Of course, cynics say the weevils are just a band-aid on a deeper issue. The real solution, they argue, is to rip out those geriatric palm trees and plant brand-new ones. That involves waiting about three years for the newbies to bear fruit, whereas sprinkling weevils around might boost yields in a mere 12 months. So guess which option seems more popular?
In the end, these insects are only part of the solution: Better seedlings, more fertilizer, robust disease management, and (sigh) eventually replanting remain essential for sustainable growth. But if one weevil can do the work of dozens of manual pollination attempts, who can resist?
Tariffs Tantrums: Why the IMF Just Trimmed Africa’s Growth Outlook
Just as Africa was dusting itself off from the pandemic (debt stabilizing, budgets slimming, growth topping forecasts) along came President Donald Trump with a new round of global turbulence. His revived trade war and sudden freeze of U.S. aid (about $13.6 billion last year) have prompted the IMF to downgrade sub-Saharan Africa’s prospects.
Growth is now pegged at 3.8 percent for 2025 and 4.2 percent for 2026, shaving roughly half a percentage point off earlier projections.
Abebe Selassie, who heads the IMF’s Africa Department, insists the Fund is ready to play paramedic: “We were created for shocks like this,” he told reporters. Since Covid struck, the IMF has already funneled more than $65 billion into the region, with nearly two-dozen African nations still tapped in.
But cheap IMF money matters even more now: Trump’s tariffs have spooked global investors, sent commodity prices sliding (bad news for oil-reliant Nigeria and Angola), and nudged borrowing costs higher just when African governments finally tiptoed back to bond markets. As a result, Selassie says sub-Saharan African economies should work to increase their domestic revenue collection to avoid having to take on external debt.

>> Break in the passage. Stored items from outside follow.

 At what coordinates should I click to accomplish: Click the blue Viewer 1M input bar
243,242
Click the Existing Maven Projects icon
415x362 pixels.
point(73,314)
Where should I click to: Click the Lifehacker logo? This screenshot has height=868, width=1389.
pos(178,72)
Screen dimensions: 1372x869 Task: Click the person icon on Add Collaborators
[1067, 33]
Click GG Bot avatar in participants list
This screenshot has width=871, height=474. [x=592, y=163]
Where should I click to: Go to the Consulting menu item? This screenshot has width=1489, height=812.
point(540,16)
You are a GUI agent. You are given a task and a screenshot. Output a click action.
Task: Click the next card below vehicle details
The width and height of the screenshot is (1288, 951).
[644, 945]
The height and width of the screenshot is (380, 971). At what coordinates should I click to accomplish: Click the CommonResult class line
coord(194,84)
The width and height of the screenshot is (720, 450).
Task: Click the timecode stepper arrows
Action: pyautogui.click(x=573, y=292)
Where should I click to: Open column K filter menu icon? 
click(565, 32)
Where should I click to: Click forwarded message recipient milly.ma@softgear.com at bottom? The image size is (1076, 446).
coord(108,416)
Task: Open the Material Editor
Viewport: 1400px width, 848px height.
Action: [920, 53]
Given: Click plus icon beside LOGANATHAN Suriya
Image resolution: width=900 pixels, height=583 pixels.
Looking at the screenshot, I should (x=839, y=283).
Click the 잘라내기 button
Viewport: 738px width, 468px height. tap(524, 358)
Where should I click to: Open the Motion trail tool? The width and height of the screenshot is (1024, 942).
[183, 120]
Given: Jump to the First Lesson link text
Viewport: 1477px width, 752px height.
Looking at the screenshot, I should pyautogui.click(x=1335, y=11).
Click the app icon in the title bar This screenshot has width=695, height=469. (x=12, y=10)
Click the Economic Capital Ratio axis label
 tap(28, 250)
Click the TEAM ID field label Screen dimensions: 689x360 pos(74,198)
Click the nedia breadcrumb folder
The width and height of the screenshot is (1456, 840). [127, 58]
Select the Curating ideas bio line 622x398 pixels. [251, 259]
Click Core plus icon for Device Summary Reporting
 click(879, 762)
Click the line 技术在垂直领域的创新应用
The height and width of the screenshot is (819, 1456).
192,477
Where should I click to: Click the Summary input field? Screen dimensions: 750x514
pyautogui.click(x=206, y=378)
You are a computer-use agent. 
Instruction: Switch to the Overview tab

It’s not all gloom and doom, however: Cheaper crude gives energy-importing nations some breathing space, cooling inflation and letting their central banks contemplate rate cuts. Selassie cautions against pure doom-scrolling: “Pockets of resilience” remain, he says. Yet the overarching question – how long African finance ministers must endure elevated borrowing costs – hangs unanswered. For now, Africa’s growth story has hit another speed bump, courtesy of tariffs, turbulence, and a sudden aid vacuum.
Food for Thought
“If the father wants a huge dowry, the daughters grow old without husbands.”